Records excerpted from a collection
━━━━━━━━━━

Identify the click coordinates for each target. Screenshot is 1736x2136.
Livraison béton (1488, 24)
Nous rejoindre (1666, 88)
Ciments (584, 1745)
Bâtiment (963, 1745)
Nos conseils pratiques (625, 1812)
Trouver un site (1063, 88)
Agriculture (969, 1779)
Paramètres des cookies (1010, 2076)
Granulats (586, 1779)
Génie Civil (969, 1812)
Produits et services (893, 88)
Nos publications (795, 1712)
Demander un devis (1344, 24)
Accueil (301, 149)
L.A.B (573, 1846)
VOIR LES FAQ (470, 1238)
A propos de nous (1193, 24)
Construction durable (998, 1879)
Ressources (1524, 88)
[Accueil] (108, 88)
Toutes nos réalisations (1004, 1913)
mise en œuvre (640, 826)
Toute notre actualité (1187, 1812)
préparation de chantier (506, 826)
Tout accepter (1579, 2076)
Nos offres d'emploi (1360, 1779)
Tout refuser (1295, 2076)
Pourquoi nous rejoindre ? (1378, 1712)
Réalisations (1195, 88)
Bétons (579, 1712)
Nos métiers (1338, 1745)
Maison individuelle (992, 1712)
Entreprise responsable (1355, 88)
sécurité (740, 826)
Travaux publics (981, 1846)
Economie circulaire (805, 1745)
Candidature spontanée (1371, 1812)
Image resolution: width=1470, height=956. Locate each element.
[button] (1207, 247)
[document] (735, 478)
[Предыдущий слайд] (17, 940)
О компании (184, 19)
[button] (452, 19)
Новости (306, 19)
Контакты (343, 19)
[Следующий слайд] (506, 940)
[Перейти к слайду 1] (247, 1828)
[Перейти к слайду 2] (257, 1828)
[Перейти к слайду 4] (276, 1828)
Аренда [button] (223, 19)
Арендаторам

━━━━━━━━━━

[Problem to solve] Repeat the records. Match them exactly.

[Reply to the task]
Identify the click coordinates for each target. Screenshot is 1736x2136.
Livraison béton (1488, 24)
Nous rejoindre (1666, 88)
Ciments (584, 1745)
Bâtiment (963, 1745)
Nos conseils pratiques (625, 1812)
Trouver un site (1063, 88)
Agriculture (969, 1779)
Paramètres des cookies (1010, 2076)
Granulats (586, 1779)
Génie Civil (969, 1812)
Produits et services (893, 88)
Nos publications (795, 1712)
Demander un devis (1344, 24)
Accueil (301, 149)
L.A.B (573, 1846)
VOIR LES FAQ (470, 1238)
A propos de nous (1193, 24)
Construction durable (998, 1879)
Ressources (1524, 88)
[Accueil] (108, 88)
Toutes nos réalisations (1004, 1913)
mise en œuvre (640, 826)
Toute notre actualité (1187, 1812)
préparation de chantier (506, 826)
Tout accepter (1579, 2076)
Nos offres d'emploi (1360, 1779)
Tout refuser (1295, 2076)
Pourquoi nous rejoindre ? (1378, 1712)
Réalisations (1195, 88)
Bétons (579, 1712)
Nos métiers (1338, 1745)
Maison individuelle (992, 1712)
Entreprise responsable (1355, 88)
sécurité (740, 826)
Travaux publics (981, 1846)
Economie circulaire (805, 1745)
Candidature spontanée (1371, 1812)
Image resolution: width=1470, height=956. Locate each element.
[button] (1207, 247)
[document] (735, 478)
[Предыдущий слайд] (17, 940)
О компании (184, 19)
[button] (452, 19)
Новости (306, 19)
Контакты (343, 19)
[Следующий слайд] (506, 940)
[Перейти к слайду 1] (247, 1828)
[Перейти к слайду 2] (257, 1828)
[Перейти к слайду 4] (276, 1828)
Аренда [button] (223, 19)
Арендаторам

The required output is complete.